▶ **TASK OBJECTIVE**
Although the records include pictures, print only the rest, exactly as written.
-- Opening Marker --
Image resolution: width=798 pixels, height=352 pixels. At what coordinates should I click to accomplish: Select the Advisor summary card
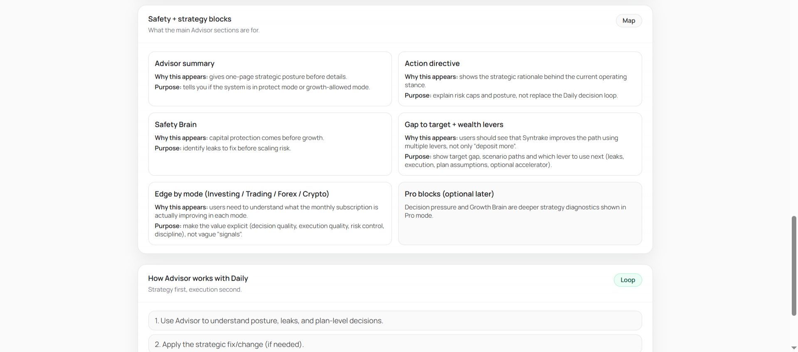point(270,79)
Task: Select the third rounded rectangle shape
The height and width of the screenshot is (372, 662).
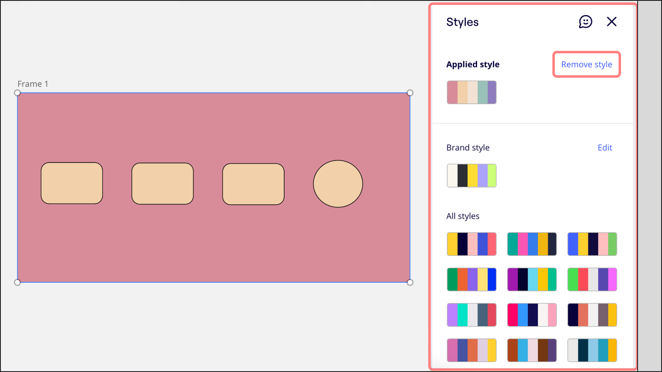Action: tap(253, 184)
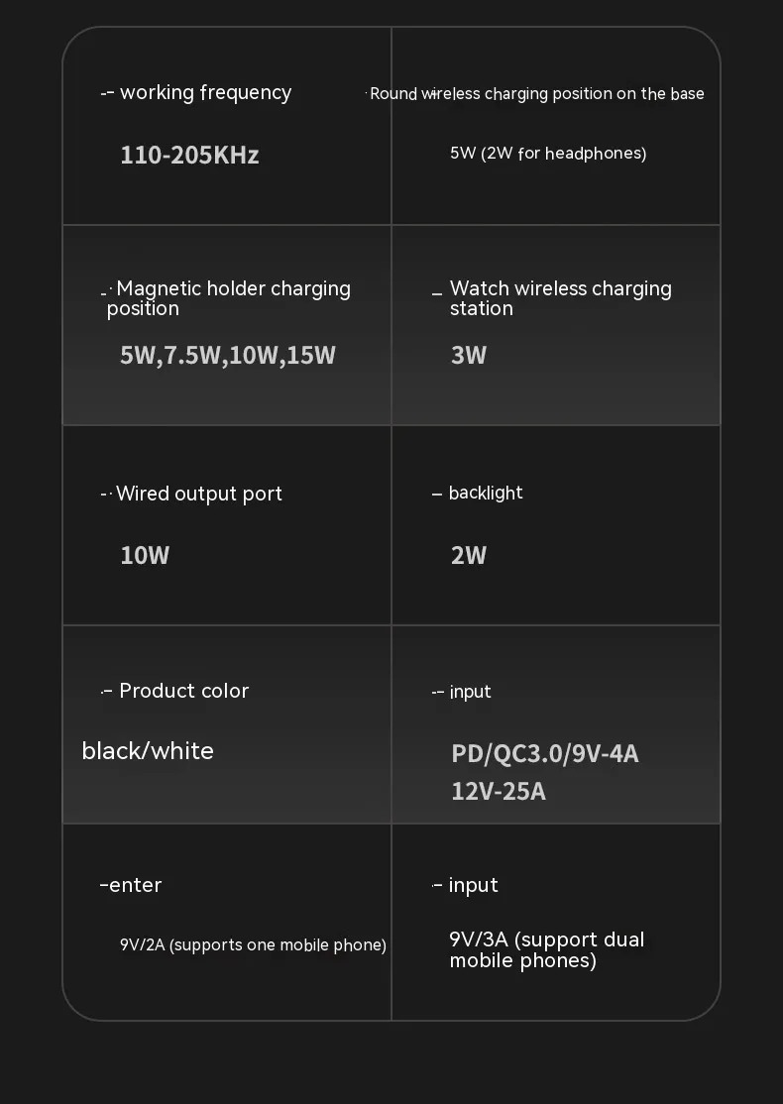This screenshot has height=1104, width=783.
Task: Click the "Product color" label
Action: point(183,691)
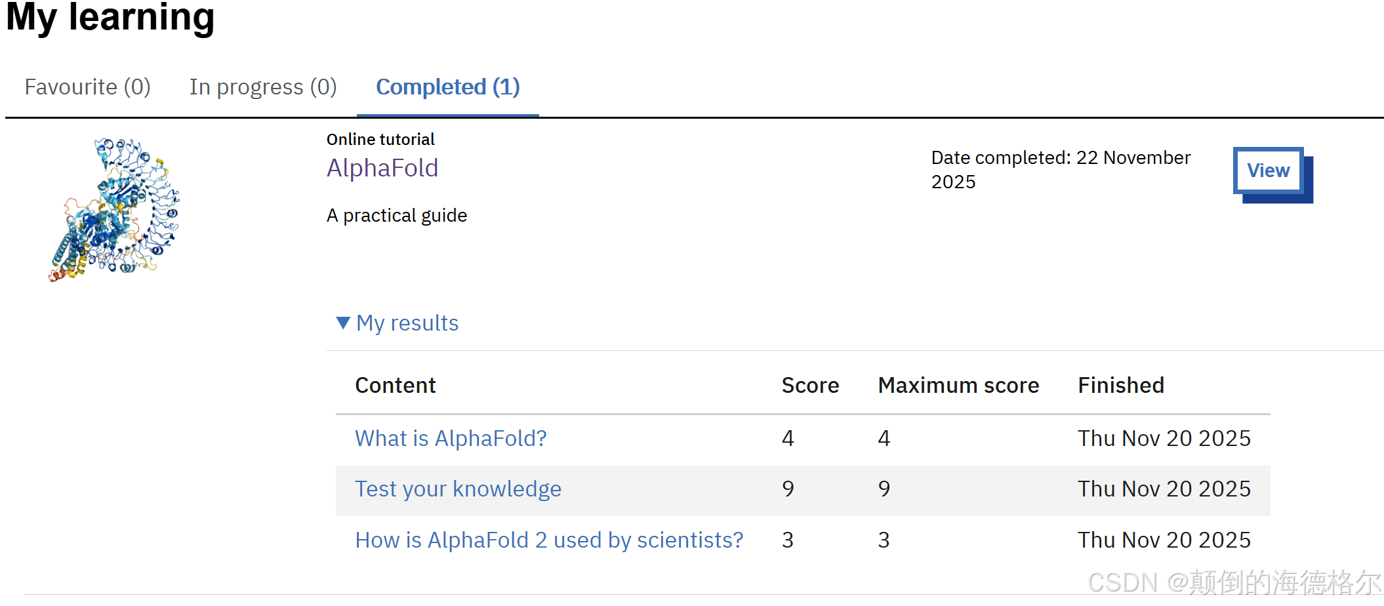
Task: Open the "Test your knowledge" link
Action: pos(458,489)
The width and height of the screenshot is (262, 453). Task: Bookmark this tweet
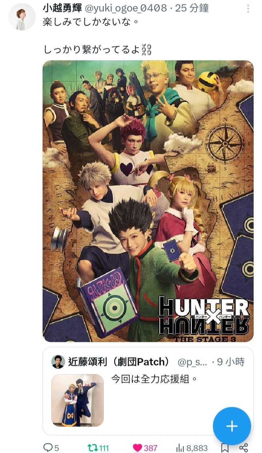coord(225,448)
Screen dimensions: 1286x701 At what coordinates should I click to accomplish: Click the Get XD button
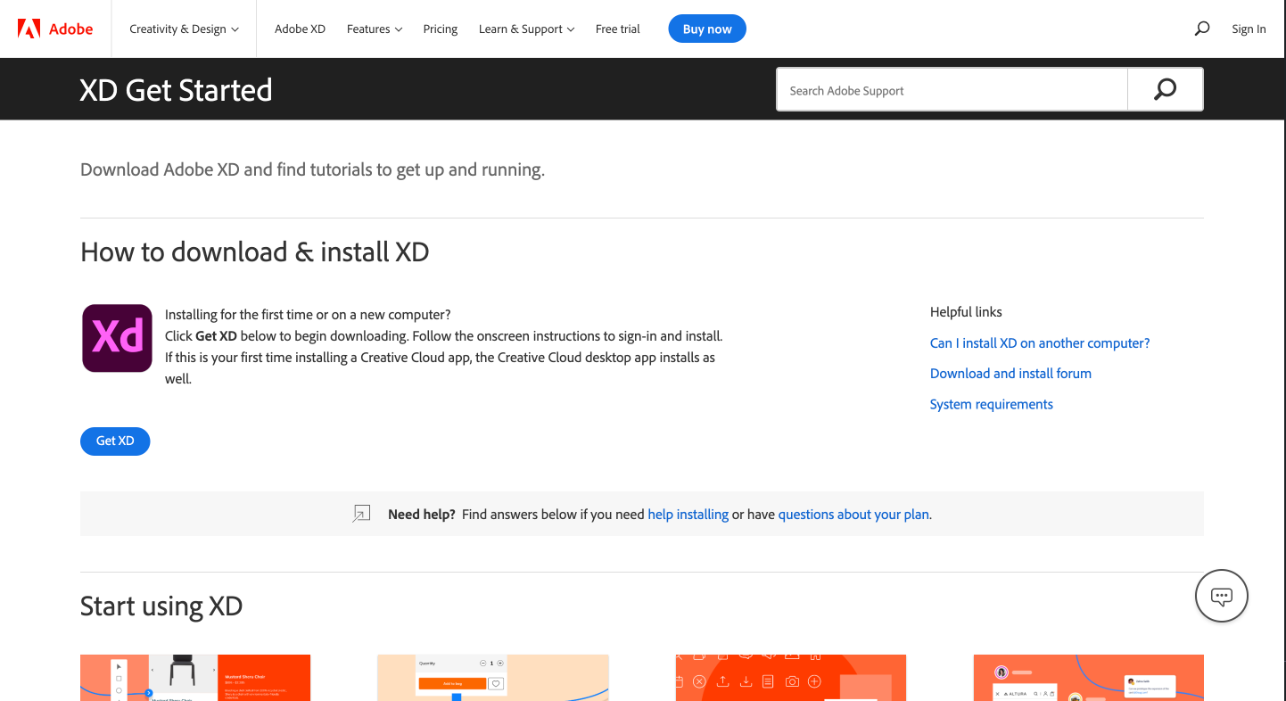tap(115, 441)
-- Closing Marker --
▶ **EXERCISE RESULT**
Image resolution: width=798 pixels, height=352 pixels. At what coordinates should I click to accomplish: Select the Advisor summary card
point(270,79)
Task: Select the third rounded rectangle shape
The height and width of the screenshot is (372, 662).
Action: tap(253, 184)
This screenshot has height=1104, width=783.
Task: Click the "Product color" label
Action: point(183,691)
Task: Open the "Test your knowledge" link
Action: pos(458,489)
The width and height of the screenshot is (262, 453). Task: Bookmark this tweet
coord(225,448)
Screen dimensions: 1286x701 At what coordinates should I click to accomplish: Click the Get XD button
tap(115, 441)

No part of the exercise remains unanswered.